英文题名:Comprehensive analysis of calcium-dependent protein kinase genes reveals the potential role of PeCDPK32 in lignin biosynthesis of Phyllostachys edulis

作者:Li, Mengyun[1,2] Li, Yanan[1] Jia, Yuhan[1] Ouyang, Longfei[1] Xu, Jing[1] Chen, Yu[3] Hua, Keda[4] Sun, Jiaojiao[4] Zhuo, Renying[1] Qiao, Guirong[1]

第一作者:Li, Mengyun

通信作者:Qiao, GR[1]

机构:[1]Chinese Acad Forestry, Res Inst Subtrop Forestry, State Key Lab Tree Genet & Breeding, Zhejiang Key Lab Forest Genet & Breeding, Hangzhou 311400, Zhejiang, Peoples R China;[2]Nanjing Forestry Univ, Coll Landscape Architecture, Nanjing 210037, Peoples R China;[3]Agr Technol Extens Ctr Dongtai, Yancheng 224200, Peoples R China;[4]Fuyang Dist Agr & Forestry Resource Conservat Ctr, Hangzhou 311400, Peoples R China

年份:2025

卷号:234

外文期刊名:INDUSTRIAL CROPS AND PRODUCTS

收录:;EI(收录号:20253118905177);Scopus(收录号:2-s2.0-105011988269);WOS:【SCI-EXPANDED(收录号:WOS:001544466800001)】;

基金:This work was supported by the National Key Research Development Program of China (Grant No. 2021YFD2200504) and the National Non-profit Institute Research Grant of Chinese Academy of Forestry (Grant No.
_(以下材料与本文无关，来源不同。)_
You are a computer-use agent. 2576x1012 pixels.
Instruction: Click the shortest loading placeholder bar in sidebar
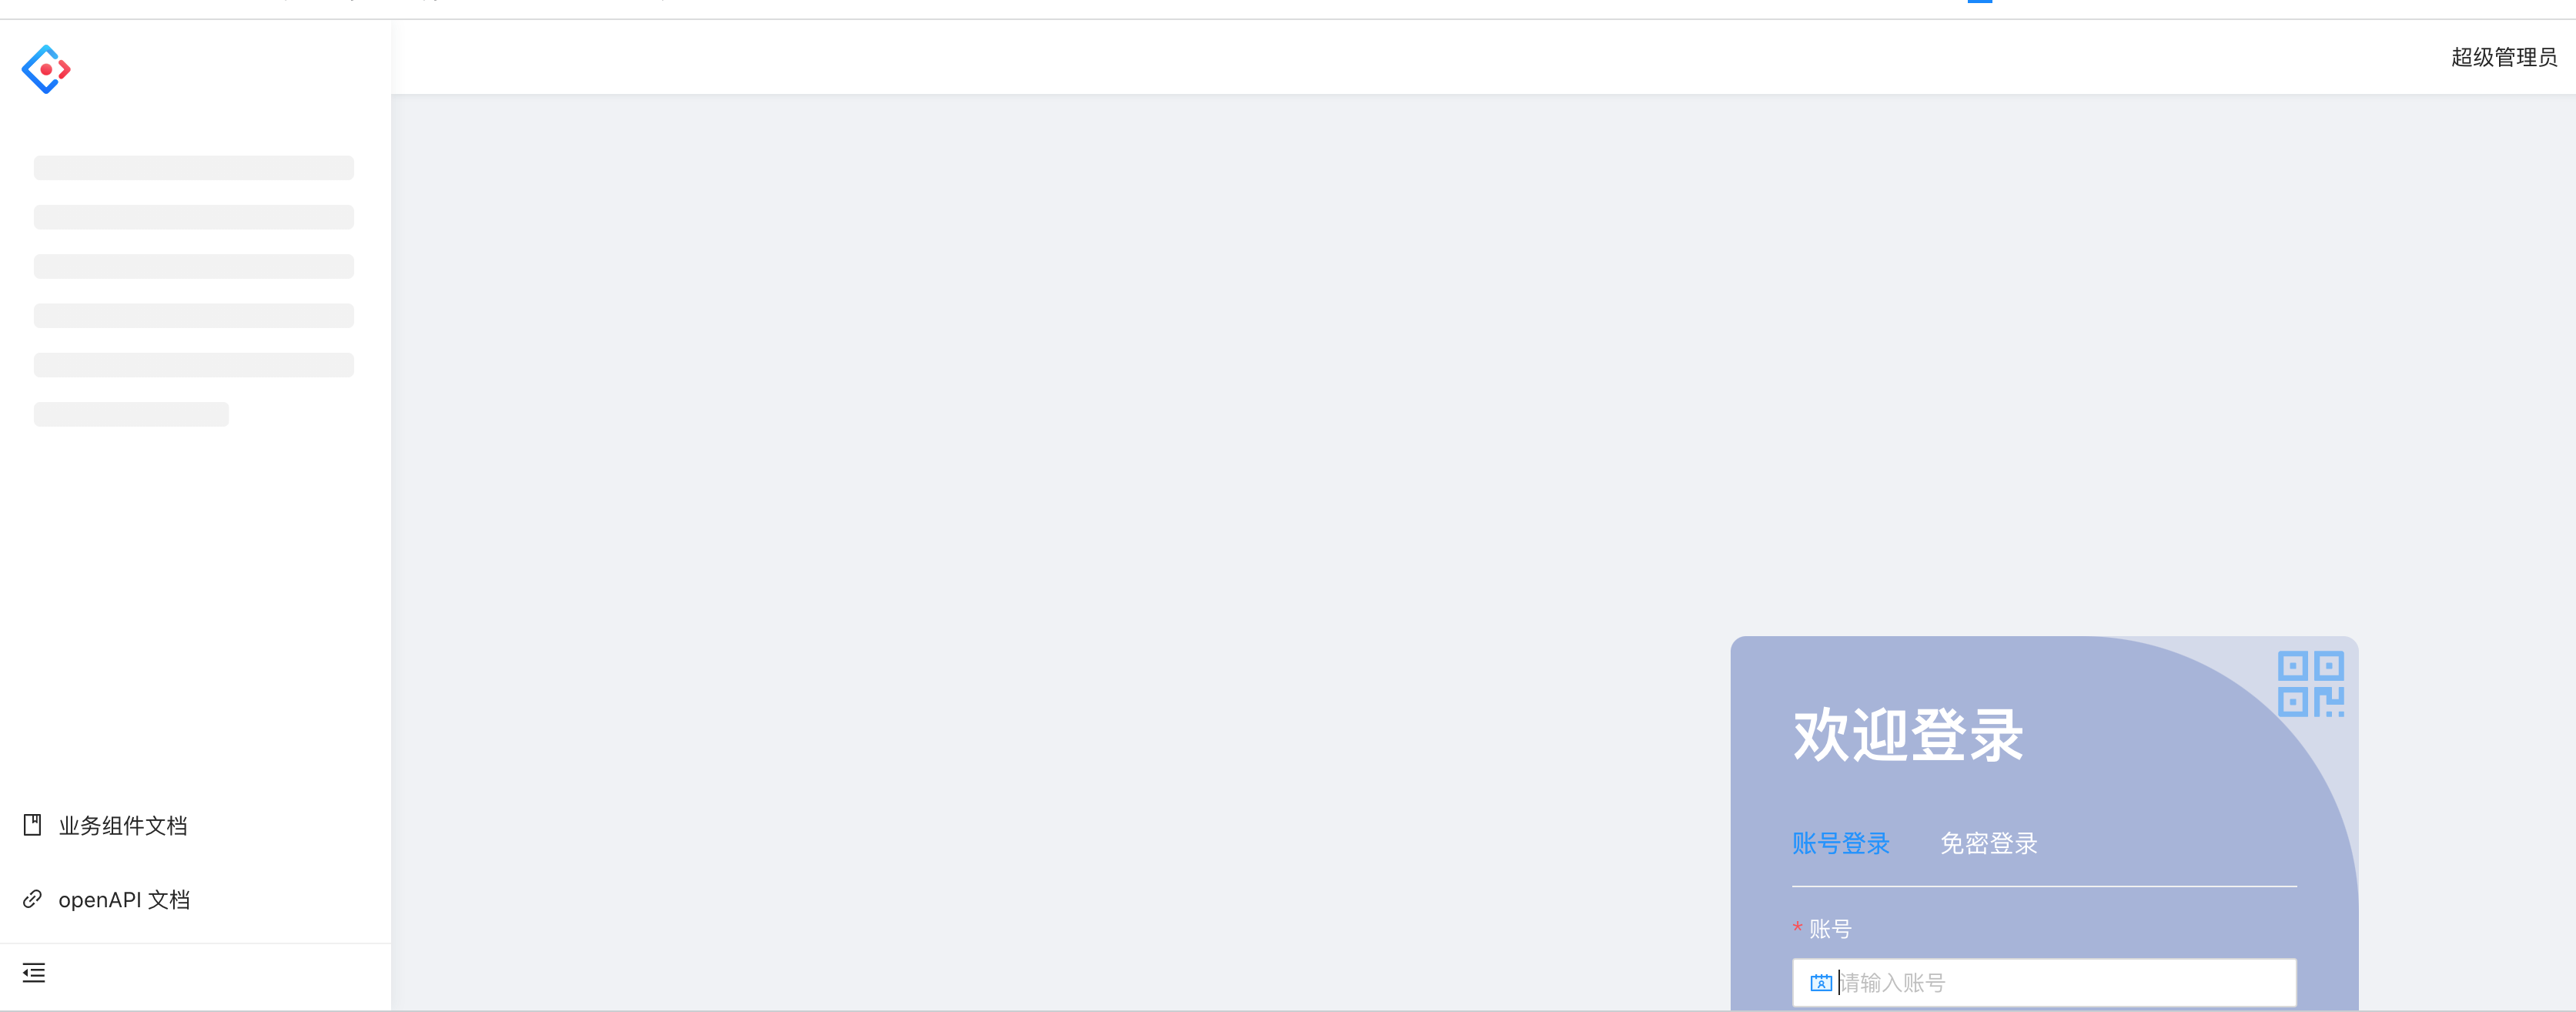coord(131,414)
CAFYBB2020ZB004) .

语种:英文

外文关键词:Calcium-dependent protein kinase; Phyllostachys edulis; Expression pattern; Lignin biosynthesis; Secondary cell wall

摘要:Calcium-dependent protein kinases (CDPKs/CPKs) represent a specialized class of Ca2* sensor proteins that decode intracellular calcium fluctuations and translate these signals into phosphorylation cascades, ultimately modulating downstream gene expression. Despite their established roles in model plant species, the functional characterization of CDPKs in moso bamboo (Phyllostachys edulis) - particularly their involvement in the lignification process of this economically important non-timber forest species - remains largely unexplored. In this study, we identified 50 PeCDPK genes through genome-wide analysis and conducted comprehensive characterization of their phylogenetic relationships, conserved domain architectures, gene structure organization, syntenic conservation patterns, and cis-regulatory element composition. Expression profiling demonstrated both tissue-specific patterns and a striking correlation between PeCDPK32 expression and lignification progression in developing bamboo shoots, as confirmed by integrated transcriptomic and qRT-PCR analyses. Through yeast two-hybrid screening, 50 proteins interacting with PeCDPK32 were identified, including the calmodulin-binding protein PeCML4 and the lignin-biosynthetic peroxidase PePRX2. Subcellular localization analysis demonstrated that both PeCDPK32 and PePRX2 localized to the endoplasmic reticulum (ER). Transient overexpression of PeCDPK32 in Nicotiana benthamiana significantly enhanced PePRX2 enzymatic activity, while stable transformation in P. edulis calli promoted lignin biosynthesis. Two autophosphorylation sites on PeCDPK32 were identified by IP-MS analysis. This study presents a systematic genomic and functional characterization of the CDPK gene family in P. edulis, identifying PeCDPK32 as a central regulator of lignin biosynthesis that modulates the lignification pathway through its interaction with key enzymes in the lignification pathway.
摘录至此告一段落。